Some mothers are blessed with an excess milk supply. Luckily, it is possible to store your excess milk for future feedings. However, there are some very important guidelines to follow when handling and storing milk, as to not waste this precious liquid gold.
How Should I Store My Breast Milk? Breast milk can be stored in a plastic or glass bottle with a sealable lid, or in a sterile sealable bag. It is recommended to store 4 ounces in a container at a time, but this can vary from mother to mother and baby to baby.
Where Should I Store My Breast Milk? You can store your breast milk in your refrigerator, freezer, or deep freezer. However, it is not recommended to store your milk in the door of your refrigerator as the temperature in this spot fluctuates often due to the refrigerator door being open. This may compromise the lifespan of your milk.
Safely Preparing and Storing Expressed Breast Milk Before Expressing Breast Milk Before expressing milk, it is important to wash your hands to avoid external contamination. Be sure to use clean containers to collect the expressed milk. Try to avoid using ordinary plastic bags such as sandwich bags, as these can easily leak or spill (Centers for Disease Control and Prevention, 2017).
Labeling Expressed Milk Be sure to label the bottle or bag with the date that the milk was expressed and your child’s name if you intend to send the milk with them to daycare. It is important to write the date that the milk was expressed as to ensure that the oldest milk is always used first.
Clean-Up Be sure to clean all breast pump parts after each use. It is important to detach all parts of the pump and thoroughly clean the breast shields, connector pieces, and pump valves (be sure to detach the duck bills/membranes to avoid mold build-up). If you are on the go, there are disinfectant pump wipes available for purchase.
How Long Can I Store My Breast Milk? It is important to cool your expressed breast milk either in a refrigerator or other cooler as soon as possible. If you are not going to use it right away, you can also freeze the milk (Women's Health, 2017).
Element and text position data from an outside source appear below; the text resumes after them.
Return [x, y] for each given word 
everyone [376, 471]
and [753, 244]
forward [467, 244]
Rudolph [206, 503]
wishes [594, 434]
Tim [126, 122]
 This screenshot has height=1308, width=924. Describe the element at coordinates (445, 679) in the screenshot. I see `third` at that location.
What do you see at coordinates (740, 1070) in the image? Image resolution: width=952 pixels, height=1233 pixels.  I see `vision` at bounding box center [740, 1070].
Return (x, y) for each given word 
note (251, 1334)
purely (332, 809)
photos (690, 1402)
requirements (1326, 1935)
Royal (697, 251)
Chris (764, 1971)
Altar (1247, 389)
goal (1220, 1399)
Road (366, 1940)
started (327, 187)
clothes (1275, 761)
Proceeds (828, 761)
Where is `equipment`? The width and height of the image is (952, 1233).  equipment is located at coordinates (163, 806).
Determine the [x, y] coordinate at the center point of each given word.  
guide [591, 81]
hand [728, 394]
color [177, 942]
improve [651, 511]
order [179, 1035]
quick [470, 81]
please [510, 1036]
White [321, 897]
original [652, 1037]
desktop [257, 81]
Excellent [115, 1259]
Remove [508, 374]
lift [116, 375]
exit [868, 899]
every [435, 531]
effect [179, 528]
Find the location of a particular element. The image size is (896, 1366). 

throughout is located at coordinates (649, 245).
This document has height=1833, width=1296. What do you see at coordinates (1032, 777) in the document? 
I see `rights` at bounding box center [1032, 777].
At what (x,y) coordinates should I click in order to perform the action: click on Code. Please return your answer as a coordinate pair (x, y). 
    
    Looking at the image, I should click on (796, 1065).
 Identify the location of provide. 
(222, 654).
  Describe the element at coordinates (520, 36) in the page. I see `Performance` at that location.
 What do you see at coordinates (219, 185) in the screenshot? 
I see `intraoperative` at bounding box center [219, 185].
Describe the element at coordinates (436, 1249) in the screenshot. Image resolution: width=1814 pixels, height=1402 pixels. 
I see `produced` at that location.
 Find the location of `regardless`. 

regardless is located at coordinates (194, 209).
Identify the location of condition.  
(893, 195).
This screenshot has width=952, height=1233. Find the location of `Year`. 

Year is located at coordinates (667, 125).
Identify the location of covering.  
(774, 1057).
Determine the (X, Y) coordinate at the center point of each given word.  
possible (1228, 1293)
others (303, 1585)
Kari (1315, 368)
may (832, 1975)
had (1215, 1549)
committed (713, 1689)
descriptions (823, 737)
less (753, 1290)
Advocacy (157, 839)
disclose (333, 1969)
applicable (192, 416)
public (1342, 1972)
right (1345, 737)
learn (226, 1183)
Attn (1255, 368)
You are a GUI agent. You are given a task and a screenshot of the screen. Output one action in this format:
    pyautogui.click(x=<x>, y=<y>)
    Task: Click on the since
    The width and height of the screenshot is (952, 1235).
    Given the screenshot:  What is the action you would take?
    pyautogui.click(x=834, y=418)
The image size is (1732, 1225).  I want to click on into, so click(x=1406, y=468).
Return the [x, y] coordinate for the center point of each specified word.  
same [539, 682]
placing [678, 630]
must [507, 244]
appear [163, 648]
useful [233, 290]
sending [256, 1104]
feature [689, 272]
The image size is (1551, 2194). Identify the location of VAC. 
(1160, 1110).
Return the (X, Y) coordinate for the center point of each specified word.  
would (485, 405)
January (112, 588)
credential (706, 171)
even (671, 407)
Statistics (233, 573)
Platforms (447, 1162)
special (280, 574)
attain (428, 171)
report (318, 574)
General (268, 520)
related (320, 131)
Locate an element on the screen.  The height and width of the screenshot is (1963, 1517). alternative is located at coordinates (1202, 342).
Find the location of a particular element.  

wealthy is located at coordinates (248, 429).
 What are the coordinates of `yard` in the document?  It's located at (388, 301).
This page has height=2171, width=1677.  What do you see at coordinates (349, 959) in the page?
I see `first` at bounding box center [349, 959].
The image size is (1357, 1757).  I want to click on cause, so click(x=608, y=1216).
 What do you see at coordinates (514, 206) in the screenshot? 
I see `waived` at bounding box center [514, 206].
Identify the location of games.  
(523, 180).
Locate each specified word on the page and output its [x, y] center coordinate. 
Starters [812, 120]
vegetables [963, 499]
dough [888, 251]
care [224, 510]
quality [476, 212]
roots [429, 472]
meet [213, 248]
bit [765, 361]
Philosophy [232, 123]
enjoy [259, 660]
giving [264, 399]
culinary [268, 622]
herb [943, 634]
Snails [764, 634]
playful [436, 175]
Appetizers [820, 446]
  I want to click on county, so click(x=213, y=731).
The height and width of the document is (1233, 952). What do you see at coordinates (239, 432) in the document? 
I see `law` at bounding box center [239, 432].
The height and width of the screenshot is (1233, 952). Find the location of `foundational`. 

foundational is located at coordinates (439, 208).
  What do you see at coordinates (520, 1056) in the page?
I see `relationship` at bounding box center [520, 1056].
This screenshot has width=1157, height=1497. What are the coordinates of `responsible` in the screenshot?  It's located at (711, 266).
Here are some general breast milk storage guidelines:
Expressed milk can remain at room temperature (less than 77°F) for up to 6 hours.
Expressed milk can remain in cooler bags with ice packs for up to 24 hours.
Expressed milk can remain at the back of a refrigerator for 3 to 8 days.
Expressed milk can remain at the back of a freezer for up to 6 months (Women's Health, 2017).
The Breast Milk I Have in My Refrigerator Looks Funny. Is Something Wrong With It? Breast milk can come in many colors. It can be bluish, yellowish or brownish. It is also normal for breast milk to separate, so that the fatty part of the milk goes to the top and the bottom has a clear watery appearance (Women's Health, 2017). If you shake the bottle or sealed bag, the fat will mix back into the milk and will be ready for use.
How Should I Thaw Frozen Breast Milk? To thaw the milk, slowly swirl the container of milk in warm water or by putting the container in the refrigerator the night before. Never attempt to thaw breast milk in a microwave oven. This can cause the milk to get too hot and burn your baby’s mouth, as well as damage valuable proteins found in the breast milk. Thawed breast milk can be refrigerated for up to 24 hours, but cannot be refrozen.
Storage: Tips for Thawing and Warming Up Milk
Label milk containers with the date that the milk was expressed. Make sure to use the oldest stored milk first.
Breastmilk does not need to be warmed, but some moms prefer to serve it at room temperature, while others serve it cold.
You can either thaw your frozen milk bottle or bag by putting it in the refrigerator overnight, holding it under warm running water, or by setting it in a container of warm water.
Never put a bottle or bag of breast milk in the microwave (Women's health, 2017).
What Can Happen If Someone Else’s Breast Milk is Given to Another Child? It is possible for HIV and other serious infectious diseases to be transmitted through breast milk. However, the risk of infection from a single bottle of breast milk is very small. (Centers for Disease Control and Prevention, 2017). If you believe that your child has been exposed to contaminated milk, please seek out help from your health care provider right away.